• TASK DIRECTIONS: Would you please set down, word for word, the lines from the one with "The image size is (1215, 1433)." through the final line of the data below, omitting any pictures?

[[ EXTRACTED ENTRIES open ]]

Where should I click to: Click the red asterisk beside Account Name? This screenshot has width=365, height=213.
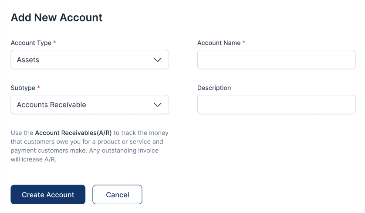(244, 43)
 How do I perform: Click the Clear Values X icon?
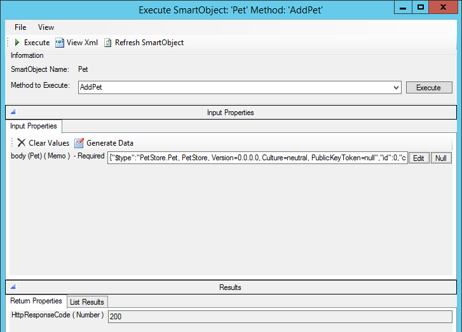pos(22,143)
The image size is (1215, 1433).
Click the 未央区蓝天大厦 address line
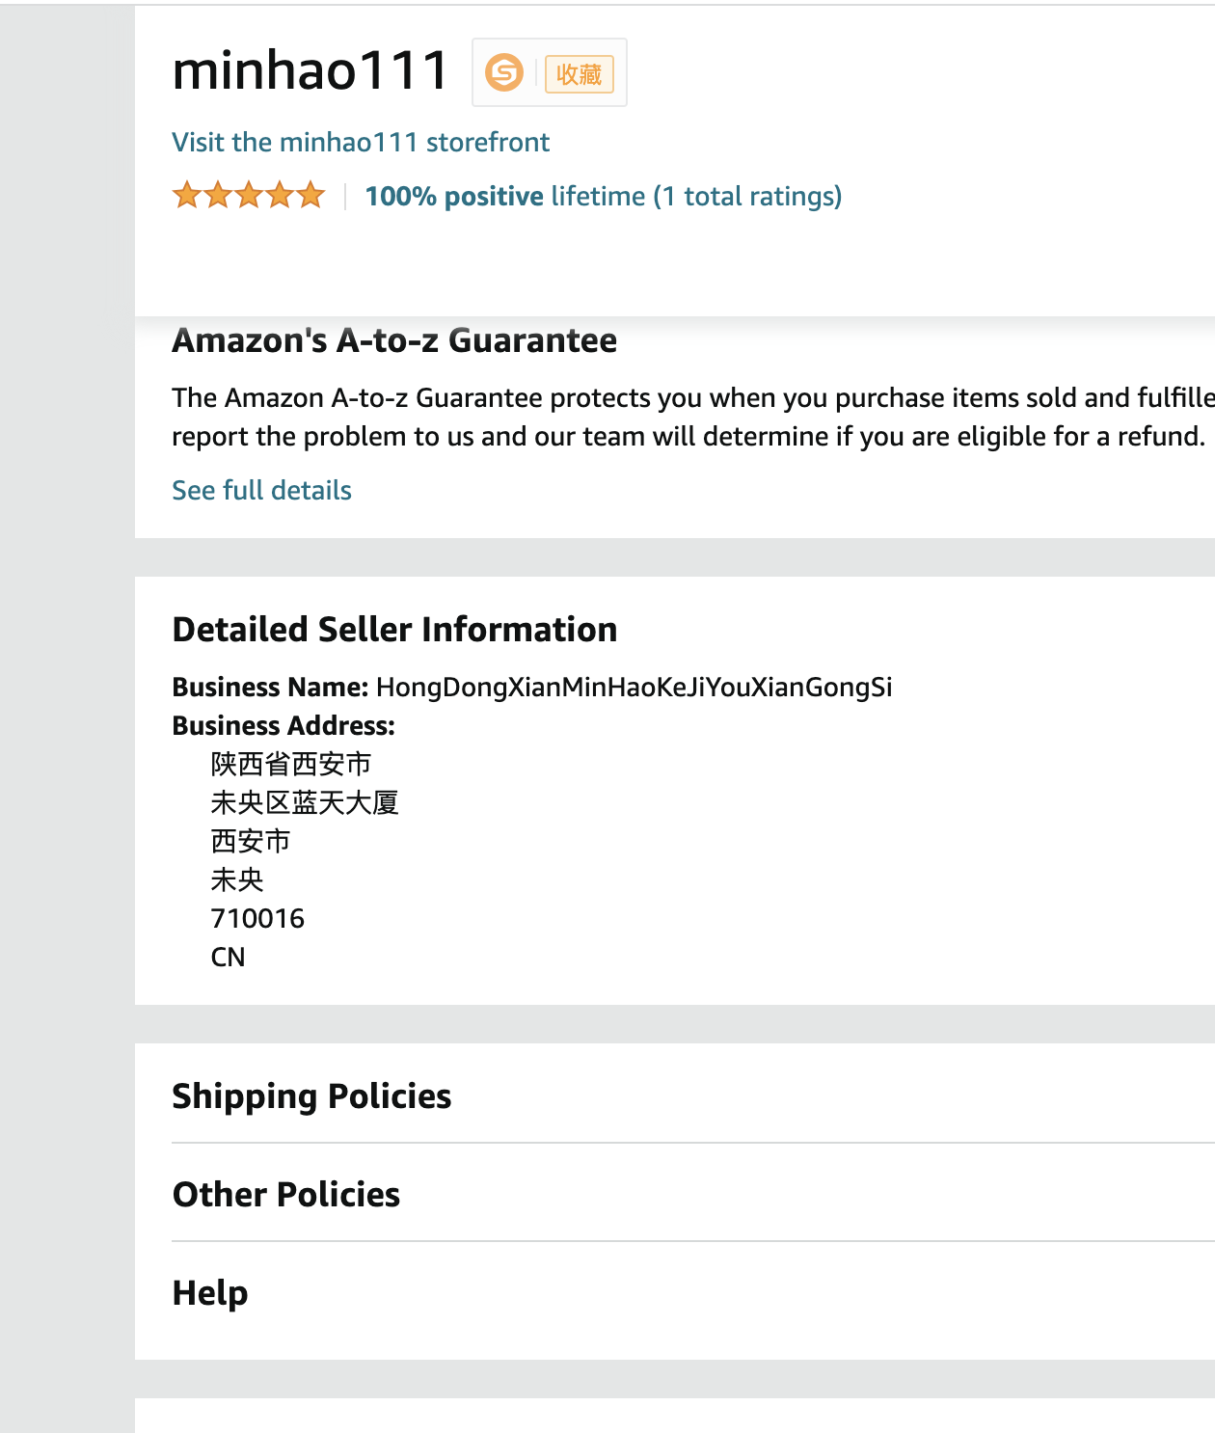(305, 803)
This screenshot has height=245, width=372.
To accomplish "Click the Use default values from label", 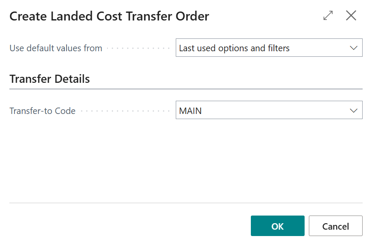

[[ EXTRACTED ENTRIES closed ]]

• RESPONSE:
The image size is (1215, 1433).
Click the 未央区蓝天大厦 address line
(305, 803)
This screenshot has height=245, width=372.
To accomplish "Click the Use default values from label", 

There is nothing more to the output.